Потом Лона упаковала все вещи и отвела лошадей шагов на двадцать западнее дирижабля, а я вылил спиртовую смесь на хворост и всё это поджёг. Огонь занялся сразу, я быстро прополз под дирижаблем, разбил в нём окно, чтобы появилась тяга, и помчался к своему коню. Казалось, сколько там бежать, но разыгравшийся Дваш схватил меня за штанину, и я рухнул лицом в песок. Пока я протирал глаза и отплёвывался, он меня облизывал. Смерть хозяев его совсем не огорчила. Видать, с псом обращались не очень. Одно то, что он сидел в наморднике, причём внутри, в духоте, когда мог бы принести куда больше пользы снаружи, говорило о многом.
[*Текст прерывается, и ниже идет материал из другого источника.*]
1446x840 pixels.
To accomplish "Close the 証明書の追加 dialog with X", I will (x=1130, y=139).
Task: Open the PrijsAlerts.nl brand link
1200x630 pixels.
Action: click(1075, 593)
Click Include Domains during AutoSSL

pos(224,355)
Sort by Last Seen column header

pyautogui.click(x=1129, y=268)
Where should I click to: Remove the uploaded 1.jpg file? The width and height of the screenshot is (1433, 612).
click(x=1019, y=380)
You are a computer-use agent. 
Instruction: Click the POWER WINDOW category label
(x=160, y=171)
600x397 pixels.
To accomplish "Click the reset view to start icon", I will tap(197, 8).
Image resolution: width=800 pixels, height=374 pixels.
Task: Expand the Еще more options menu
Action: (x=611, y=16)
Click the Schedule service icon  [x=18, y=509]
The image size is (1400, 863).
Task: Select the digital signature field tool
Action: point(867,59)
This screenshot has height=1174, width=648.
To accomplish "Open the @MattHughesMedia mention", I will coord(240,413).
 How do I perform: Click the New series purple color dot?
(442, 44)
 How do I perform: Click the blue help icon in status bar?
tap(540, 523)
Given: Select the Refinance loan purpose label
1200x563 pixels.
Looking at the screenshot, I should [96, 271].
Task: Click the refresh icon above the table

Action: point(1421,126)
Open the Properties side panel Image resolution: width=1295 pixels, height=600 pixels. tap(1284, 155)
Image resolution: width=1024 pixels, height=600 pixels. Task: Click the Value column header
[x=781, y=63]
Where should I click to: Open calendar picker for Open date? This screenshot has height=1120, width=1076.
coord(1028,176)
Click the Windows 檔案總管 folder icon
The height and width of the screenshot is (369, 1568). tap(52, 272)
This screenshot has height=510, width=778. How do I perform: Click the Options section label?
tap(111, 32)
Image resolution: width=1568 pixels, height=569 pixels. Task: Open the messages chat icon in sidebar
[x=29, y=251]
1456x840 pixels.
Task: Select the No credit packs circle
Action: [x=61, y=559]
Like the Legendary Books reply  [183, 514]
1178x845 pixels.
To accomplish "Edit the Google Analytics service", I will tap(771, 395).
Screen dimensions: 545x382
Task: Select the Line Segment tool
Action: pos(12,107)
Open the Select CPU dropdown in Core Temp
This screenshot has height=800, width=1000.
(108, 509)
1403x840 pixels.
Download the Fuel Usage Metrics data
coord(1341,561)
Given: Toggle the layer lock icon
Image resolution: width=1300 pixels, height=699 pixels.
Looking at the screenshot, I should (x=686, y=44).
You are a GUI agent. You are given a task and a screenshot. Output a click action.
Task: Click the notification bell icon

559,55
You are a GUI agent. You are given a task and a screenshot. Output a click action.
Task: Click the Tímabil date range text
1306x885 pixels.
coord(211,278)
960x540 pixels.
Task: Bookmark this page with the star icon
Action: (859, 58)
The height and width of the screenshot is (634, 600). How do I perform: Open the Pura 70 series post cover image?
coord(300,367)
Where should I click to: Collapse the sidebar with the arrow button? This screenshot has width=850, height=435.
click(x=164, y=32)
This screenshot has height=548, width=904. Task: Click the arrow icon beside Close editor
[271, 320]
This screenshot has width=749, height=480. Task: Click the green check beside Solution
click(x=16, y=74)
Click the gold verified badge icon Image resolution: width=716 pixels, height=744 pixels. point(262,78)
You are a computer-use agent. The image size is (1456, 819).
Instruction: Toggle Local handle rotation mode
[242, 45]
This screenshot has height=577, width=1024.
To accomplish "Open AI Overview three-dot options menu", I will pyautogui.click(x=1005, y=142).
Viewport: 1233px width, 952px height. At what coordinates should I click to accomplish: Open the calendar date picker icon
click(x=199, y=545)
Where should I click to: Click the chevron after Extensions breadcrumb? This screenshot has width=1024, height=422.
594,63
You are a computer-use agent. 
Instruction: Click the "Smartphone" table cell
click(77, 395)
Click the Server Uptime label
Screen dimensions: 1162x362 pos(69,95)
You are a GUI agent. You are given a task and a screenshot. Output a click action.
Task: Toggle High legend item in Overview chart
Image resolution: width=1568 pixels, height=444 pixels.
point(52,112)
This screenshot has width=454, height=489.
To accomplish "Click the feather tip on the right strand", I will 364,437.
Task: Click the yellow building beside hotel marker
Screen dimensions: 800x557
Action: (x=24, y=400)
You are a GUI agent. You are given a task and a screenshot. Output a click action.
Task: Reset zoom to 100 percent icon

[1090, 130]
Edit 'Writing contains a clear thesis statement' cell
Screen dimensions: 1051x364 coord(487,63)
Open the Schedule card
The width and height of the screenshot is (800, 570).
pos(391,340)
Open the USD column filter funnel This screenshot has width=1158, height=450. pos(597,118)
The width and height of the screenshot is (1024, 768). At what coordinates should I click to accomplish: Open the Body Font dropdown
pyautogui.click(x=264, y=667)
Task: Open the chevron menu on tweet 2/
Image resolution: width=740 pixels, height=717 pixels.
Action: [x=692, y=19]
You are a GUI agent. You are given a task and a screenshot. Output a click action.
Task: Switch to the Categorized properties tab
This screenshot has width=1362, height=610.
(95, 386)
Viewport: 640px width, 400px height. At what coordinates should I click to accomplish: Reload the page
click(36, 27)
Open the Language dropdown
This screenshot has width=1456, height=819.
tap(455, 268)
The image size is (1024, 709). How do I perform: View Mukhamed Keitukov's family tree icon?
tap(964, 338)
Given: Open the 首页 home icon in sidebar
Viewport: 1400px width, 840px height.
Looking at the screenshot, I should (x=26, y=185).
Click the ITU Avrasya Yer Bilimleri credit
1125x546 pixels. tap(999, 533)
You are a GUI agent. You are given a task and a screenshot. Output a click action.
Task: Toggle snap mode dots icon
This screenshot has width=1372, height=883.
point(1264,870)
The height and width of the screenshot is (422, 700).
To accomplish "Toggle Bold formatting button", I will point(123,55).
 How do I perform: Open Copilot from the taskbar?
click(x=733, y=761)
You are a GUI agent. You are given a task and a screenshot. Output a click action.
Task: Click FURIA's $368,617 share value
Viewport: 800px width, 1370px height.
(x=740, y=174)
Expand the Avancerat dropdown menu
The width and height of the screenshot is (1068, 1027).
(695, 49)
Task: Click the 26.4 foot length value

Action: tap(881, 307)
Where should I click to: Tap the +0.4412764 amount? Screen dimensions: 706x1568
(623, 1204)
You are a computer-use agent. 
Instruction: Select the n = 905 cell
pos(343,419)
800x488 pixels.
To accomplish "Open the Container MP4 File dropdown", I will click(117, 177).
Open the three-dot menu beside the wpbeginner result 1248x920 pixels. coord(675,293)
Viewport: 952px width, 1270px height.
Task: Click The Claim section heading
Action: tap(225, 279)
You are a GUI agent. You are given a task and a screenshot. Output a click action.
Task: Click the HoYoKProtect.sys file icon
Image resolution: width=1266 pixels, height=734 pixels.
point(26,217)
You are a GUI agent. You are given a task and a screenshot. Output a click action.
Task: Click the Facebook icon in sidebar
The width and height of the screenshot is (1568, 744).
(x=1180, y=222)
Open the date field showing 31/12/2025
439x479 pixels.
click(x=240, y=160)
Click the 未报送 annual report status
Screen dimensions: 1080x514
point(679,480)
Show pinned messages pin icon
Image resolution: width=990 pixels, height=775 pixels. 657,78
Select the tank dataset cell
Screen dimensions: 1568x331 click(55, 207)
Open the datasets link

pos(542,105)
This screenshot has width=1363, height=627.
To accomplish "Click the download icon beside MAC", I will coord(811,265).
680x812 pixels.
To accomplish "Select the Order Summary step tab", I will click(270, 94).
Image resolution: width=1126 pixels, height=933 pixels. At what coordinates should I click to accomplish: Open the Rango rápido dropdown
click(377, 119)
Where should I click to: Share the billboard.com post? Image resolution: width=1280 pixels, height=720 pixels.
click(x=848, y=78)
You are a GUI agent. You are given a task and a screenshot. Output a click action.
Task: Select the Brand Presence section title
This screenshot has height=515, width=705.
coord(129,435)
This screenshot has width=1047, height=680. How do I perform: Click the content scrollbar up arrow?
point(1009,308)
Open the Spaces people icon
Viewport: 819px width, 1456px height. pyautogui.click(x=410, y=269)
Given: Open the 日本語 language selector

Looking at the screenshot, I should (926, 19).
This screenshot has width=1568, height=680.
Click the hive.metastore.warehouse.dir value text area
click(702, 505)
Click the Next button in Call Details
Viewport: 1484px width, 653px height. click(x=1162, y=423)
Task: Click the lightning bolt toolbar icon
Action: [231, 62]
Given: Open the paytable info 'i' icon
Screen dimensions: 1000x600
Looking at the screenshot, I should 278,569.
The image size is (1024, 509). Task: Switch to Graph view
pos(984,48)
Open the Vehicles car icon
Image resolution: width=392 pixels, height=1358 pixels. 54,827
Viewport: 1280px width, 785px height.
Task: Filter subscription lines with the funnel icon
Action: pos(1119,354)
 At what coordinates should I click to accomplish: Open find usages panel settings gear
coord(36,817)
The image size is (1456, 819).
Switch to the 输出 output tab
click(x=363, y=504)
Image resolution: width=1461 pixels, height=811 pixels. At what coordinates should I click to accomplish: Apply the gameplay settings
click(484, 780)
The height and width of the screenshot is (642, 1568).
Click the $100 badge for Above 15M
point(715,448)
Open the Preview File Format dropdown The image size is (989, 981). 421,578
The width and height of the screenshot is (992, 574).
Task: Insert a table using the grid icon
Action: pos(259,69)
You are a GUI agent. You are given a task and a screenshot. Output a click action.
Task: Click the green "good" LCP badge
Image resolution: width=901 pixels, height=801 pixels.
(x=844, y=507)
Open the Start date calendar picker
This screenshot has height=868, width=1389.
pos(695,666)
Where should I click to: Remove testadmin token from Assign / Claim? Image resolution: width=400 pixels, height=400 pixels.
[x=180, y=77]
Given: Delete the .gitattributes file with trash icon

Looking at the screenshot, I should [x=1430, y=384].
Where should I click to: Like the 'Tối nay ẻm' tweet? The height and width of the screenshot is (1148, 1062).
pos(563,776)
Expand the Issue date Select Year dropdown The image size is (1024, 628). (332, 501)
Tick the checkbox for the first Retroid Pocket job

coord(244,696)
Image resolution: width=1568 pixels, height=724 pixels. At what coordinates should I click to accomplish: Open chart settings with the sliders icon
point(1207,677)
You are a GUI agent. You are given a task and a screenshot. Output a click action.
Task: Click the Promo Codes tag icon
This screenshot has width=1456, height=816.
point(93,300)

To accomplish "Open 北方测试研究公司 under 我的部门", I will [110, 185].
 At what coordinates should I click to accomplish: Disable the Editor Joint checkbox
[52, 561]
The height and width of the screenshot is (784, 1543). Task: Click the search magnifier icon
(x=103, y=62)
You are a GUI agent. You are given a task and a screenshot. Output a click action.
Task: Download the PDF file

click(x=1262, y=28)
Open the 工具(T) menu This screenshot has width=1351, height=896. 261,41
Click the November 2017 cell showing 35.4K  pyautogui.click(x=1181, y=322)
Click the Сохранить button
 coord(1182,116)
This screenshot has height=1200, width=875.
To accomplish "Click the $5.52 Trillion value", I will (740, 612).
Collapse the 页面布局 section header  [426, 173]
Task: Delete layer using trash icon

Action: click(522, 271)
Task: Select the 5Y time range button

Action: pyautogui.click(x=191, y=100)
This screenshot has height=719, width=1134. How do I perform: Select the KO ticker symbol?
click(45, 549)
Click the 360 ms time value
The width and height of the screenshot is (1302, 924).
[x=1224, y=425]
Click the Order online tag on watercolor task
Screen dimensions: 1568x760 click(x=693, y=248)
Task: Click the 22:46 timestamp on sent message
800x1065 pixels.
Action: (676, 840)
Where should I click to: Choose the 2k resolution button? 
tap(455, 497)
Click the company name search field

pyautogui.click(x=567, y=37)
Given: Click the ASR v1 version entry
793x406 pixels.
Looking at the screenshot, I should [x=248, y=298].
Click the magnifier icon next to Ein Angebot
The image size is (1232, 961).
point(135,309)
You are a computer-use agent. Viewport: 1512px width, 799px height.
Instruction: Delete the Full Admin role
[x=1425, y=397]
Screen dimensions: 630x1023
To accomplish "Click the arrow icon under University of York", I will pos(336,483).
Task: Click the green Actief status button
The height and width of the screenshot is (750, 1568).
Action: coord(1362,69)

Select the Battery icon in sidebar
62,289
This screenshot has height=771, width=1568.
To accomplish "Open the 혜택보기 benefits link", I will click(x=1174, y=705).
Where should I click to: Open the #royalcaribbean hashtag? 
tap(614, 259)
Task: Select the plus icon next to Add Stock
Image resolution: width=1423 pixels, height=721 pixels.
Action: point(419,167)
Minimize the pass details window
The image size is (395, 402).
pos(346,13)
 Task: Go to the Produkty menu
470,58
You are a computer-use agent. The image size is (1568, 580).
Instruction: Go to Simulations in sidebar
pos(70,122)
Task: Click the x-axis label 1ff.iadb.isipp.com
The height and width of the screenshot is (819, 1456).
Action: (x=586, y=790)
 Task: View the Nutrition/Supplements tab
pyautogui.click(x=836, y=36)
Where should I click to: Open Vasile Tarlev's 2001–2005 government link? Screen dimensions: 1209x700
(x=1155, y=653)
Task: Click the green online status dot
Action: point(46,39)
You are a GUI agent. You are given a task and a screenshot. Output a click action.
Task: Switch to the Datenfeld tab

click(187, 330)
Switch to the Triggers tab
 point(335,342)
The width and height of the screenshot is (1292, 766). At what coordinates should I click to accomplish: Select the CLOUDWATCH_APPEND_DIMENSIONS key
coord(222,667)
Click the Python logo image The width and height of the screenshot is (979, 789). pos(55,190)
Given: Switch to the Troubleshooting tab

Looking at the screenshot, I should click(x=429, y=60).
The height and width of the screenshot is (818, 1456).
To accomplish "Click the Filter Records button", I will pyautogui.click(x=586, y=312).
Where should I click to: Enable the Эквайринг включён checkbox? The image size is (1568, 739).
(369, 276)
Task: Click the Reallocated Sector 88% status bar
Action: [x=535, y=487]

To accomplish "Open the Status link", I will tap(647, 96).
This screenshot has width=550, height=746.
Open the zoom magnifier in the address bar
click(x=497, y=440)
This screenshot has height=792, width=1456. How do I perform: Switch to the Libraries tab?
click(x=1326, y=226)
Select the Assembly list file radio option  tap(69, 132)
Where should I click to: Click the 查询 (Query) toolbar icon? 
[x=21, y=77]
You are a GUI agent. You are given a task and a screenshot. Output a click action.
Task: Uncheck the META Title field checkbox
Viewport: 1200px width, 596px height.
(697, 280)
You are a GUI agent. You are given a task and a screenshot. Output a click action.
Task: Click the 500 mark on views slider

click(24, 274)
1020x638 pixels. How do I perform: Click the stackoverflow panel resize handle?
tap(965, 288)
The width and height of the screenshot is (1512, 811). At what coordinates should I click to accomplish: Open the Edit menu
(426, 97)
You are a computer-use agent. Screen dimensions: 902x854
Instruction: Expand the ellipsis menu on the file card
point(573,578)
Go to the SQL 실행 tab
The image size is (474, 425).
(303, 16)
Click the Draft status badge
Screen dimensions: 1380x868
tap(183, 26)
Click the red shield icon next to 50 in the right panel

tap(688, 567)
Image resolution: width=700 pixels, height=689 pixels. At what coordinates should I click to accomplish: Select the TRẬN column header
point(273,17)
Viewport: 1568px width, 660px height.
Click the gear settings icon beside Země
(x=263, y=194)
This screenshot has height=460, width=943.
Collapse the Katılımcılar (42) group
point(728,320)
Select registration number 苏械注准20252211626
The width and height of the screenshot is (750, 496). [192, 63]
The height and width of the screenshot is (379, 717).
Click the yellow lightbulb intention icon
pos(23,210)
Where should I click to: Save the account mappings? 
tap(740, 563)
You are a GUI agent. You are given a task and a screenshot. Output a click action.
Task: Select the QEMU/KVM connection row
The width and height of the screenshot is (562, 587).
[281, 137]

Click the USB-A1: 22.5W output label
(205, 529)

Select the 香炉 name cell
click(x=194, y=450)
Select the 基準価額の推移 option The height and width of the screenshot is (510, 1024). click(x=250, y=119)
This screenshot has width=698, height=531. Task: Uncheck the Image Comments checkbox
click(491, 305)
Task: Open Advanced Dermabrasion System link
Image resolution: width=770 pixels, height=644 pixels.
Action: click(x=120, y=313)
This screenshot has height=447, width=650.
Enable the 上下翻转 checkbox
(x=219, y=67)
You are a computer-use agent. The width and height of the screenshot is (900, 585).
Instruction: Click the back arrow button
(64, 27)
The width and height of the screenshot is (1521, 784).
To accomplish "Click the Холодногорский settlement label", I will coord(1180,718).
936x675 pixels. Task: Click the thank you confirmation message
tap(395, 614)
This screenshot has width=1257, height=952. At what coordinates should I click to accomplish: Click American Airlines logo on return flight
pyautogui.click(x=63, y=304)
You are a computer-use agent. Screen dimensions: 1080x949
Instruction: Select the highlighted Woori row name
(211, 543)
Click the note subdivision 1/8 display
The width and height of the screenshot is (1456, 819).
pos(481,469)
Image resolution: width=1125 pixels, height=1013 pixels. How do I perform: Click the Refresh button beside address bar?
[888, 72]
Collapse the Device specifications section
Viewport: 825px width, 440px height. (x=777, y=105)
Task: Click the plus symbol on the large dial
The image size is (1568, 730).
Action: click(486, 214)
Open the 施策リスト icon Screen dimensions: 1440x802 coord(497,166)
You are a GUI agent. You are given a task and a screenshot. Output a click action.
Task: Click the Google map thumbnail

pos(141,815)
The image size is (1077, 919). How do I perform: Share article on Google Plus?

Я запрыгнул в седло, ещё не до конца убрав песок из глаз, громко свистнул и сразу пустил коня рысью, а очень скоро перевёл его в галоп. Пёс мчался рядом, причём молча. Хоть Дваш и не ладил с бывшими хозяевами, но обучили его неплохо, этого не отнять. Ему бы неуместной игривости поубавить - вообще цены бы псу не было. Вязкий песок лошадям всё-таки немного мешал, но сейчас их неудобства меня не волновали. Только шагов через семьсот от дирижабля мы перевели их на шаг.
- Сейчас будет что-то опасное? - спросила Лона.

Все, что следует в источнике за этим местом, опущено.